I enjoyed reading my colleague Paul Watson's Avatar Review. See also the IMDB entry Avatar.
I too saw the movie and enjoyed it immensely, especially the full immersion in the 3D world that was so well realised. I too felt a bit let down by the black and white moral juxtaposition of the final third, that lacked all nuance. Would it not have been much more interesting if the military guys were real people too? or the if the plot had focused on another element of the rich world?

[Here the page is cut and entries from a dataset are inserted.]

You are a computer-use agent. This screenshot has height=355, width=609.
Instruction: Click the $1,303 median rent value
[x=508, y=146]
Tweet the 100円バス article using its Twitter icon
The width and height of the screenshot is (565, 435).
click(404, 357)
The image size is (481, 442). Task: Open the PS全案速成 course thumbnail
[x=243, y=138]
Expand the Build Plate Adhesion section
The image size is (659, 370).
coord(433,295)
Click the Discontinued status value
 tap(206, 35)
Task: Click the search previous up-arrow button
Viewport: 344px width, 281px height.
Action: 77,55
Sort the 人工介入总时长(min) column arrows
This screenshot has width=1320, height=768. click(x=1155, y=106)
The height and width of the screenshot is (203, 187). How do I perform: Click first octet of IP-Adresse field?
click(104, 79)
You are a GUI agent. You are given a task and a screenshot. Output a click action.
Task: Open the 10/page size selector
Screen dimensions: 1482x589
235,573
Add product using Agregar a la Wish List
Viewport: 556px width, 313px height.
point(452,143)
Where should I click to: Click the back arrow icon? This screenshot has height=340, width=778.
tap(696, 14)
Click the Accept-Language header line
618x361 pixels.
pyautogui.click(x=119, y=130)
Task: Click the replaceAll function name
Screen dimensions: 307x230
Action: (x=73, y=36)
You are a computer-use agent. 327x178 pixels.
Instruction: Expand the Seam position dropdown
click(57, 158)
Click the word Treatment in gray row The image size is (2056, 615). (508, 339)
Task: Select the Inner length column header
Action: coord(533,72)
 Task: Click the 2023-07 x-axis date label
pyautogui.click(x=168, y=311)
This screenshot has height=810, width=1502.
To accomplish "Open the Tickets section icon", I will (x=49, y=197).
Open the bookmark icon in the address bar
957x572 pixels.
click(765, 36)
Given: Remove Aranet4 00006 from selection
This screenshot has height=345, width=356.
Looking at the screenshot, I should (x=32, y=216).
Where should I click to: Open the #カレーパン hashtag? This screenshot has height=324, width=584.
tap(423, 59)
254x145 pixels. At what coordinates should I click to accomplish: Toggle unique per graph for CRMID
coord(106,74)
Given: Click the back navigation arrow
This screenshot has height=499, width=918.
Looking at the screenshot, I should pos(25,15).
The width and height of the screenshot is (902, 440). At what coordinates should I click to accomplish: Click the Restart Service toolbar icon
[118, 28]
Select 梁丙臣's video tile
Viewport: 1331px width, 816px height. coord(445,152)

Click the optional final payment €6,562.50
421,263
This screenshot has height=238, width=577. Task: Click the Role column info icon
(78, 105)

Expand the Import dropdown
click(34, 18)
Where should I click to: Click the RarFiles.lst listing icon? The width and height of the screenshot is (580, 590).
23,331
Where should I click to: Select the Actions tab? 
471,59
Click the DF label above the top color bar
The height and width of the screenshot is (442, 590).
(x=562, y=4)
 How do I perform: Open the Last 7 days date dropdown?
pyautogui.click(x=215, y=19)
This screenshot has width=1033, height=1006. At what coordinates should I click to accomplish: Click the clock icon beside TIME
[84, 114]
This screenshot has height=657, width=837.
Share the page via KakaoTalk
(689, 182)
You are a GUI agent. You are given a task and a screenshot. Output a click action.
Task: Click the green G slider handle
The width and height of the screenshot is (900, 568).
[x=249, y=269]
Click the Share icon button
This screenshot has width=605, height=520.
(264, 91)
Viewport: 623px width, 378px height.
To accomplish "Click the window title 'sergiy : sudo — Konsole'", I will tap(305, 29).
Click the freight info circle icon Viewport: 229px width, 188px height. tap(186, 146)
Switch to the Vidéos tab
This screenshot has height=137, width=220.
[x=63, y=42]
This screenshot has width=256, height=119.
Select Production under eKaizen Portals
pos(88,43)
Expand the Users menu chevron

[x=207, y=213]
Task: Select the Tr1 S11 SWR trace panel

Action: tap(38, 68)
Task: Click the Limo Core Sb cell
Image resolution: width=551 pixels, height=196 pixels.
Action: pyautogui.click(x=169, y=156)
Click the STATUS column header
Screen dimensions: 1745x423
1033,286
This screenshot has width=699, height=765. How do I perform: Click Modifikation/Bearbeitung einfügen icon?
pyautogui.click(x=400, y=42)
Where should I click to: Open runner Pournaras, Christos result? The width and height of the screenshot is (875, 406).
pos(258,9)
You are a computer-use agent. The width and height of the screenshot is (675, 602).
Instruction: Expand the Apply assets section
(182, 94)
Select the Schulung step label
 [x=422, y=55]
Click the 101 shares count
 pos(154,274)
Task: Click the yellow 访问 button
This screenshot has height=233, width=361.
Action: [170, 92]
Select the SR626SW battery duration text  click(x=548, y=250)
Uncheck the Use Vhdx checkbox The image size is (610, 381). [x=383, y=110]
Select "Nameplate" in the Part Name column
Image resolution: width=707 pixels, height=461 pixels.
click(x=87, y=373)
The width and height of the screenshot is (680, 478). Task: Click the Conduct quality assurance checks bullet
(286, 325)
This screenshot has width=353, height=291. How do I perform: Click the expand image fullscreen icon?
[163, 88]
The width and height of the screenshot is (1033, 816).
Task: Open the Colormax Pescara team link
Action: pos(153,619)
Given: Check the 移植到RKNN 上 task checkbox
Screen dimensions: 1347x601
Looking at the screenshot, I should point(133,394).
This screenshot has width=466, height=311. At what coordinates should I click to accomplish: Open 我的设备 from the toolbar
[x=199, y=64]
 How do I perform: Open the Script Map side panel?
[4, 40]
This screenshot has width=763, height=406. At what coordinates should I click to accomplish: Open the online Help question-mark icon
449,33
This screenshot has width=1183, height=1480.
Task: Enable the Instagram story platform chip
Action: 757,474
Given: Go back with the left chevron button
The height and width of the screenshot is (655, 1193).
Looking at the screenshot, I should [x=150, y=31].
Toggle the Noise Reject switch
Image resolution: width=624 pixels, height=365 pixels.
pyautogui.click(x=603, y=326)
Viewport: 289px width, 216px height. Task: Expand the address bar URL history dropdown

Strangely, as in no one else I have spoken to thought the same, I thought that the film was most like The Mission, essentially a recreation of the moral conflicts that arise with colonisation; for any American or European audience the main such example in our collective history was the discovery and exploitation of the "New World". Indeed the culture on the Avatar world does share many features of the native north American ethos. The Mission has a much more nuanced plot around the religious justification for joining the natives in resistance, and perhaps a more realistic ending where this resistance is doomed to failure against the might of European expansionism. I remember first hearing The Mission as a radio drama that dwelt even more on this debate, that was curtailed for the more visceral and visual movie. Avatar does include a sort of coming of age subplot that works quite well in terms of engaging the audience in the culture.
As for Paul's plea for a cinema that celebrates the science of exploration instead of the blockbuster military show down, perhaps I could direct him to the excellent Mars trilogy of books by Kim Stanley Robinson. If these are ever dramatised, they will need to preserve that focus to really reflect the books.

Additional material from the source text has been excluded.